Demeulemeester et al. reported that chronic overabundance of human TIMP1 had no effect on adipose tissue development [29], whereas Alexander et al. observed more, hypertrophied adipocytes in the mammary gland [22]. Here, we were able to show that injection of murine TIMP1 into subcutaneous fat during 3 weeks of high-fat diet led to enlarged adipocytes in subcutaneous fat pads. Discrepancies can be partially attributed to species-specific differences, as human TIMP1 is less efficient in inhibiting murine MMP9 than human MMP9. Furthermore, human TIMP1 is also less efficient than murine TIMP1 in regulating murine MMP9 activity. In addition, overabundance in the liver [29] might also change activity of human TMP1 by alternate mechanisms.

Murine TIMP1 injections under a high-fat diet also led to an impaired metabolic profile. It is known that enlarged adipocytes become insulin-resistant and have a high lipolytic rate [8, 9, 46, 47]. As murine TIMP1 injections did not alter muscle glucose uptake, it can be excluded that altered muscle function contributed to the observed changes in glucose metabolism. Although it cannot be ruled out that TIMP1 acts on other metabolic tissues, the elevated serum levels of NEFA seen here hint at a contribution of disturbed adipose tissue function to this phenotype. Elevated NEFA levels in turn cause increased hepatic triacylglycerol accumulation, promoting insulin resistance [4]. Interestingly, a positive correlation was also found between circulating TIMP1 levels and insulin resistance in our group of obese men. This correlation supports the link between TIMP1 levels and insulin resistance.

Murine TIMP1 injections led to decreased MMP activity in adipose tissue, suggesting that the observed metabolic effects are at least partly due to altered adipose tissue MMP activity. Interestingly, MMP activity in visceral vs subcutaneous adipose tissue was much lower in itself, a finding that is consistent with the increased endogenous levels of TIMP1 in visceral fat. Given the fact that murine TIMP1 inhibited adipogenesis and increased adipocyte size, especially in subcutaneous adipose tissue where endogenous TIMP1 levels are low, it can be speculated that TIMP1 injections increase subcutaneous adipose tissue insulin resistance under high-fat diet feeding, a process that is normally seen predominantly in visceral adipose tissue. This is supported by the fact that insulin-stimulated glucose uptake was lower in visceral than in subcutaneous adipose tissue in control animals and much less affected by TIMP1 treatment.
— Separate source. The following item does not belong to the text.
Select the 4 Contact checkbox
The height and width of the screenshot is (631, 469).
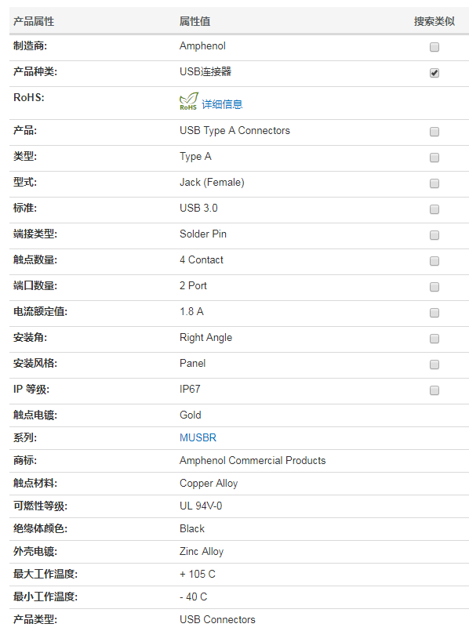434,261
It is well known that proinflammatory cytokines and adipokines are upregulated in adipose tissue of obese participants and contribute to insulin resistance [48, 49]. In 3T3-L1 adipocytes, TIMP1 can be induced by cytokines such as TNFα, IL-6 and IL1-β [50, 51]. It is therefore intriguing to speculate that increased TIMP1 production in obesity is driven by inflammatory signals, thus inhibiting differentiation of new adipocytes. In fact, it has been shown that the differentiation capacity of SVF from obese mice is impaired, which could in turn lead to adipocyte hypertrophy and increased insulin resistance [52].

Based on these findings, TIMP1 might serve as a target for modulation of adipose tissue plasticity in response to adiposity. Inhibition of TIMP1 would result in an improved hyperplastic response of adipose tissue, which is known to reduce the risk of insulin resistance.